▶ [EXERCISE DETAILS]:
Please copy the material from the line containing "Image resolution: width=981" through the end of the material, both ends included, swapping "back arrow" for "return arrow" and keeping everything else the same. Leave out the pictures.

▶ [DATA FOR THIS TASK]:
* * * * * * *
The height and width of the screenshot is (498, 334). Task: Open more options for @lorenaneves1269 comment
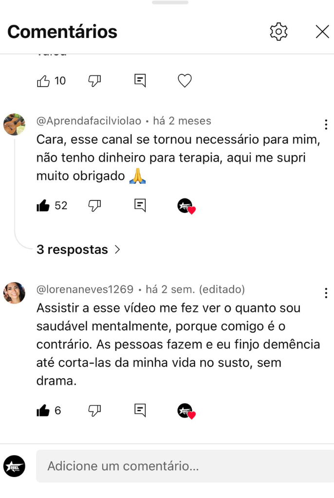point(326,293)
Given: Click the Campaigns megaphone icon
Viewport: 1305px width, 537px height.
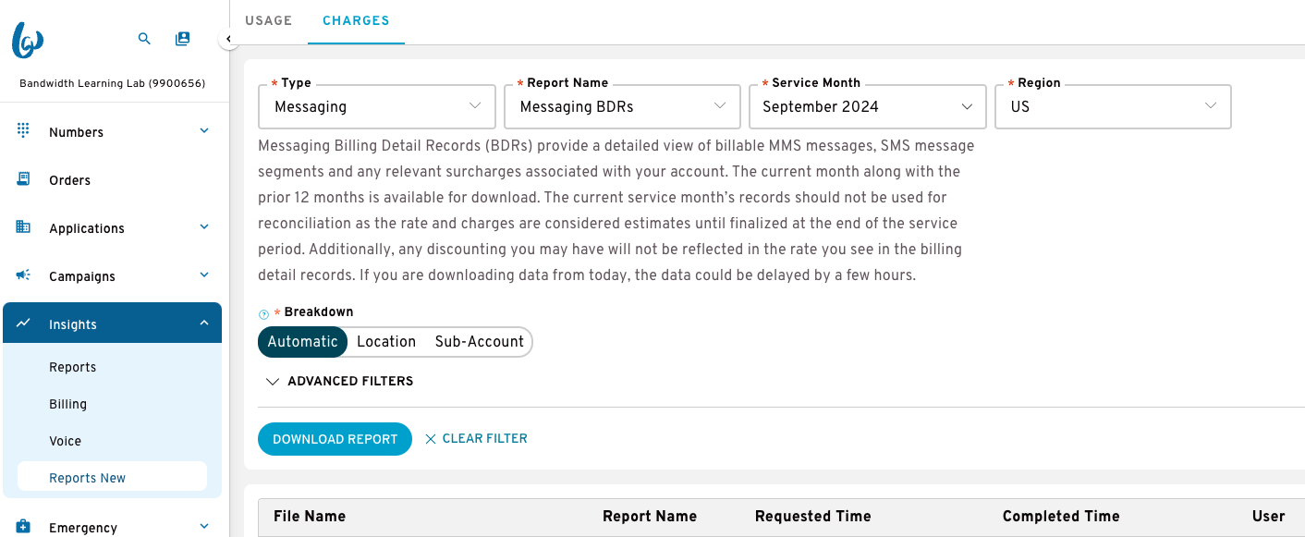Looking at the screenshot, I should coord(24,275).
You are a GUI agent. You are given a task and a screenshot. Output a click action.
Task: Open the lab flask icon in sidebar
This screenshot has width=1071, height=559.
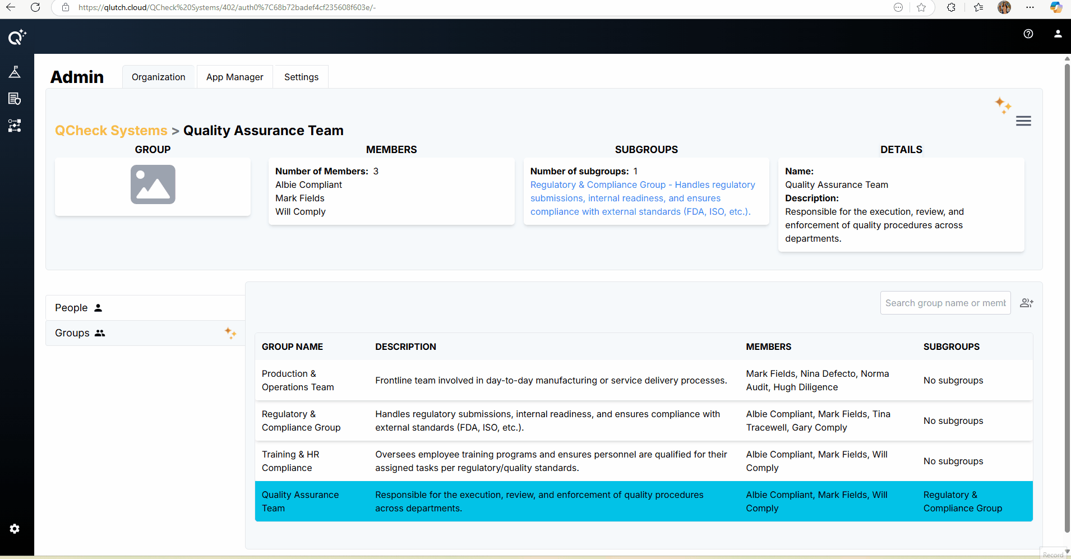click(15, 72)
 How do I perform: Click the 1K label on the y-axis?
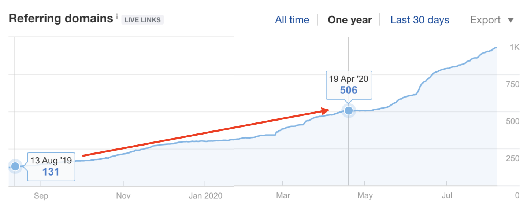[514, 47]
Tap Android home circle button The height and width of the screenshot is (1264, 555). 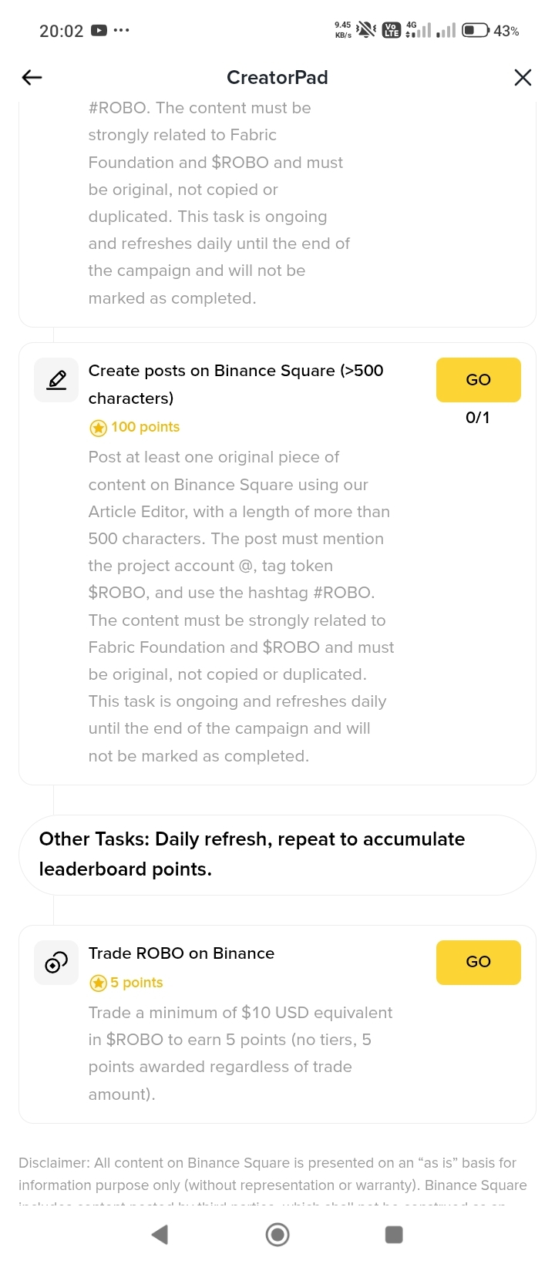[278, 1235]
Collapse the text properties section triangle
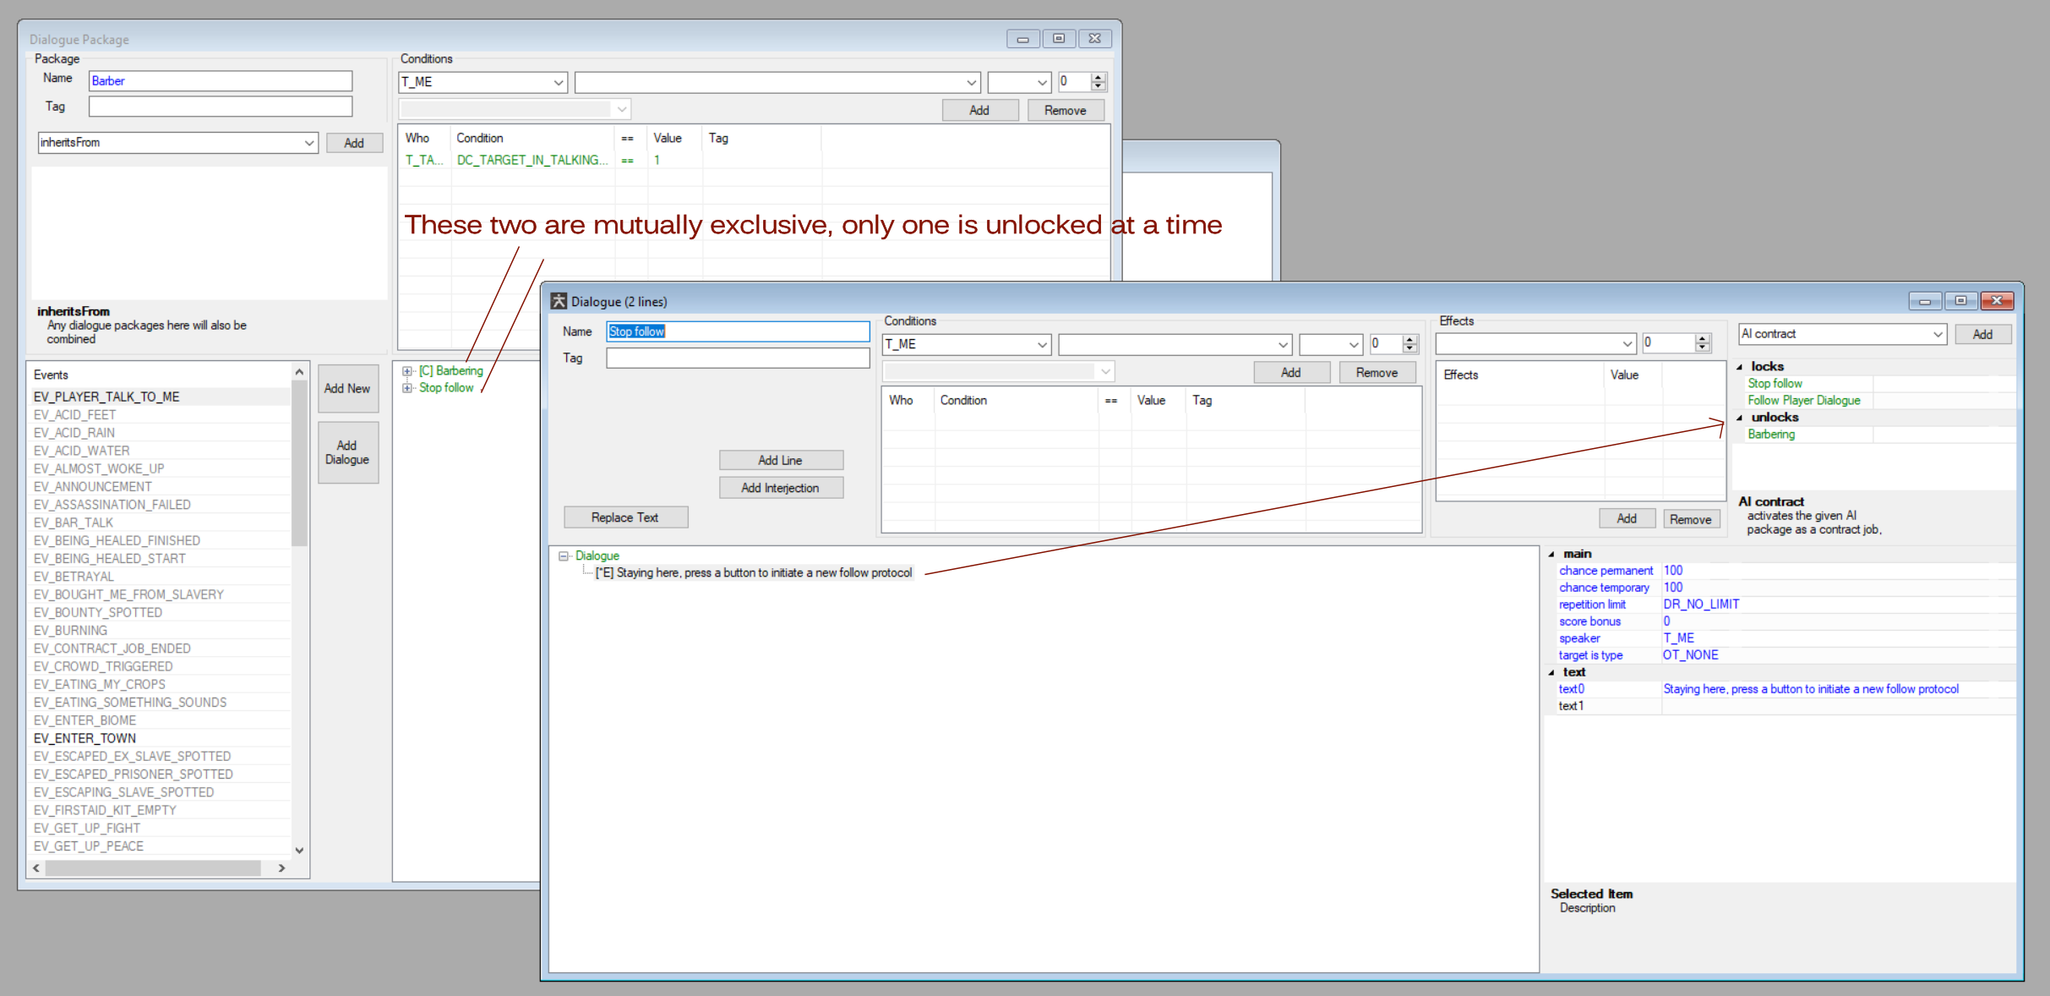2050x996 pixels. coord(1551,673)
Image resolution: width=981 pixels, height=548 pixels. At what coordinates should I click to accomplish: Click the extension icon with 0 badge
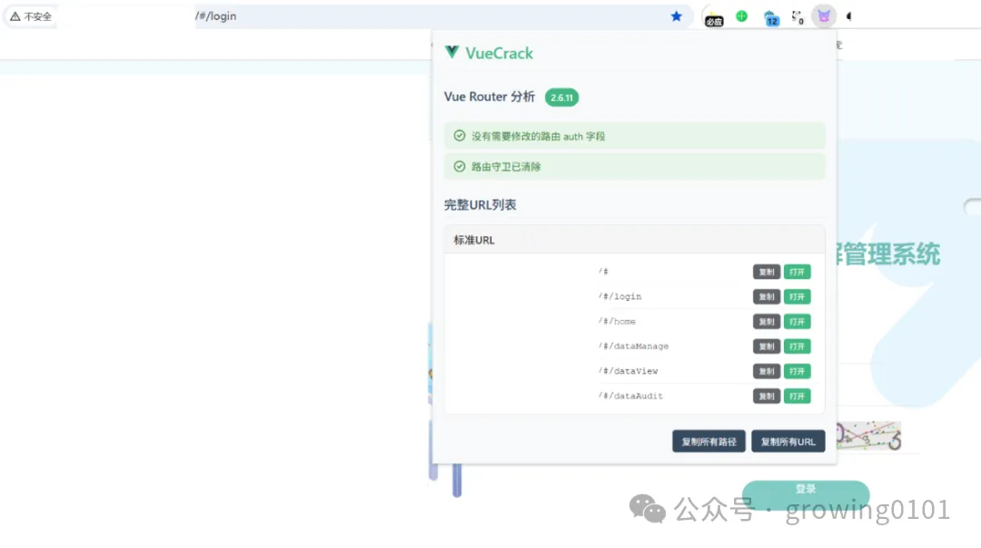point(796,15)
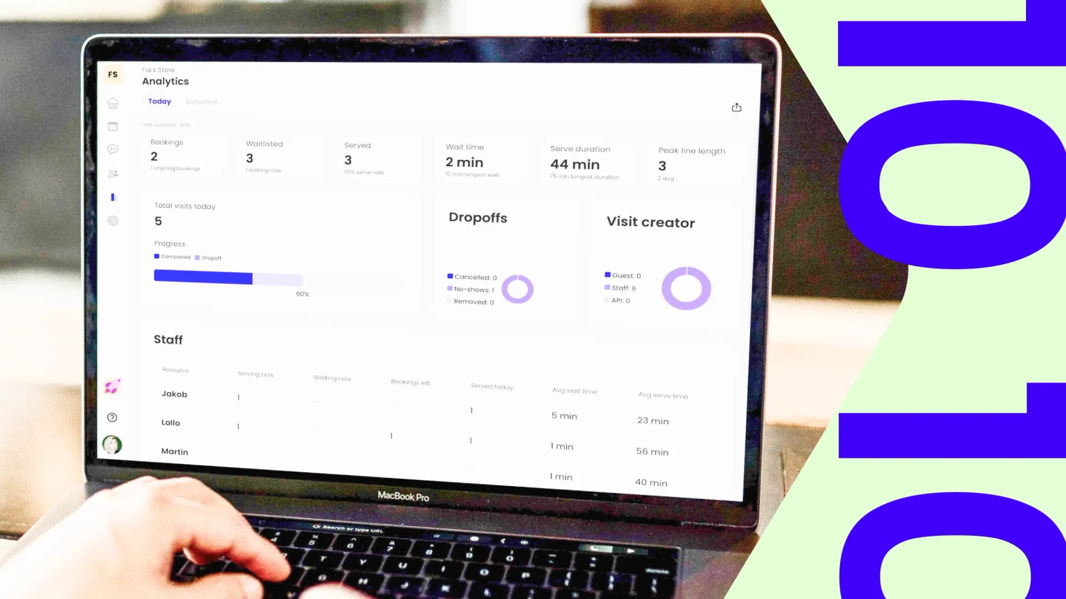This screenshot has height=599, width=1066.
Task: Click the Fia's Store store name header
Action: pyautogui.click(x=158, y=69)
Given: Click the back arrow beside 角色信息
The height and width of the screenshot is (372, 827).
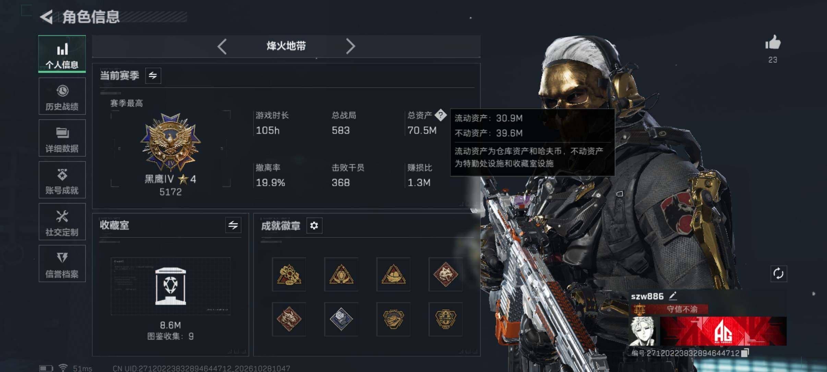Looking at the screenshot, I should point(47,17).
* * * * * * *
▶ [RESULT]:
Image resolution: width=981 pixels, height=548 pixels. At what coordinates should I click to accomplish: Click the extension icon with 0 badge
point(796,15)
This screenshot has height=599, width=1066.
Task: Click the Fia's Store store name header
Action: pyautogui.click(x=158, y=69)
Given: Click the return arrow beside 角色信息
The height and width of the screenshot is (372, 827).
Looking at the screenshot, I should point(47,17).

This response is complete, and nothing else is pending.